Will FASB Kill the AmeriSource-Bergen Brunswig Deal?

Bergen CFO Dimick tells CFO.com why the new merger rules are essential.
Craig SchneiderMarch 23, 2001

Forget about regulatory approval. This time, FASB could decide a deal’s fate.

The $2.4 billion merger of AmeriSource Health Corp. and Bergen Brunswig Corp. announced on March 19 is the first to be contingent on the issuance of the Board’s new accounting standards for business combinations, a fact overlooked by most news accounts.

The wholesale drug distributors say they expect to close the merger by the end of summer, following approval by the Federal Trade Commission— which at this point is clearly not guaranteed–and, of course, shareholders of both companies.

Bergen Brunswig’s CFO Neil Dimick will become CFO of the new entity, which will have about $35 billion in annual operating revenue.

However, the two companies also insist they won’t close the deal until FASB finalizes its guidelines for the revised Exposure Draft: “Business Combinations and Intangible Assets — Accounting for Goodwill.”

“The deal was conditioned on FASB’s changes being confirmed,” says Robert Willens, Lehman Brothers’s accounting and tax analyst. “That’s the first time we’ve seen that. If FASB doesn’t take action, that deal doesn’t happen.”

Why? Because the transaction price was computed as if the new rules regarding pooling and intangible assets were already in effect.

“We’ve had our respective accounting advisors, Deloitte & Touche and Ernst & Young, review all the exposure drafts, and they’ve done evaluations of the effects of that exposure draft as if we were a combined entity,” Dimick tells CFO.com.

According to a statement released by the two companies when the deal was announced, there will be approximately $10 million in annual expenses related to purchase accounting adjustments. However, these adjustments will be more than offset by the elimination of $23 million per year of goodwill amortization for the combined company, provided FASB’s new rules go into effect.

The pro forma analysis suggests how intangibles would be allocated versus goodwill.
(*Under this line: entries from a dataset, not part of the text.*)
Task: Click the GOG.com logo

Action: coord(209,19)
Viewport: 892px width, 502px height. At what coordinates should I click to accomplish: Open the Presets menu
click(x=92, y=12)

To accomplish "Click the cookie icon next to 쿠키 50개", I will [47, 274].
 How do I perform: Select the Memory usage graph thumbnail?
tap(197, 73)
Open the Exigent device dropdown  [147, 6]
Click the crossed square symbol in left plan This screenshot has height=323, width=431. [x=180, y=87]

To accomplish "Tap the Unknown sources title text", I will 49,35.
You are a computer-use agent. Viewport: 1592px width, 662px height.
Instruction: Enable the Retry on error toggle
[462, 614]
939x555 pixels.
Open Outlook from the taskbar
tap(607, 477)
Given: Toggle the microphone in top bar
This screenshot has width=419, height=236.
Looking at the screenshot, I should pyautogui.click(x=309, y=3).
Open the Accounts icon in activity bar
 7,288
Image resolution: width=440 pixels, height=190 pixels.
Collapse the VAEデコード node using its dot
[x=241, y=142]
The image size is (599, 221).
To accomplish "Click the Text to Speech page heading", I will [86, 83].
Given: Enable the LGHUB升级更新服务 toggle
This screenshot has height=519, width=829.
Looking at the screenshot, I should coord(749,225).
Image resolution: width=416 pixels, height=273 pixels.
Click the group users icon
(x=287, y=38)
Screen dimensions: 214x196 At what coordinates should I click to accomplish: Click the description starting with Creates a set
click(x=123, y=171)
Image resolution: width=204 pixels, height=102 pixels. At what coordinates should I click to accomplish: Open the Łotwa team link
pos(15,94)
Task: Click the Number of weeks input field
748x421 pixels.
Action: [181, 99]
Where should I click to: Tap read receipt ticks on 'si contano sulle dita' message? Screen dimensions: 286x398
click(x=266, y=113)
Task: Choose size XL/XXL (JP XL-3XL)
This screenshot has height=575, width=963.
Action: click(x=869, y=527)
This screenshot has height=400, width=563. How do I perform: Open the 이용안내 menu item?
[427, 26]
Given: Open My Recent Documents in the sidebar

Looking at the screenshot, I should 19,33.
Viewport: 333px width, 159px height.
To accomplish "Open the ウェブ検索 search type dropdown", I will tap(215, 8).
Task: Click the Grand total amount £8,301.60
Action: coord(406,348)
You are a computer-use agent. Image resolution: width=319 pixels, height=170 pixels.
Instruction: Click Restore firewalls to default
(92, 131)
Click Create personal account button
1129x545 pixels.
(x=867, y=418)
It is an interpretation of the rules in the revised Exposure Draft on treating intangibles, Dimick says. “We went through respective balance sheets allocating certain values,” he adds. “We’ve made acquisitions [in the drug industry] in the past so we have a good feeling of how the valuation would have been.”

FASB is widely expected to finalize the Exposure Draft and end the pooling method by June 30.

Just in case it doesn’t, however, Dimick says the companies have a backup plan. “If FASB doesn’t put the new rules in place, we will have the alternative to meet to decide whether we want to wave the contingency,” he says. “That very much would be the case. It’s going to take both parties.”

FASB realizes the concerns that acquisitive companies have about the Exposure Draft thanks in large part to a fast comment period. “We have about 200 letters,” says Tim Lucas, FASB director of research and technical analysis. “We are in the process of getting those analyzed.”

Re-deliberations on the Exposure Draft begin April 11.

“Assuming the comments don’t require us to go back to square one and invent something new, we’re still operating under the assumption that we will finish up around June 30,” he adds.

And the AmeriSource-Bergen deal? “I find that a little surprising,” Lucas says. “If it’s a good economic deal, which presumably they think it is, then you would think that perhaps the financial reporting wouldn’t make it a bad deal.”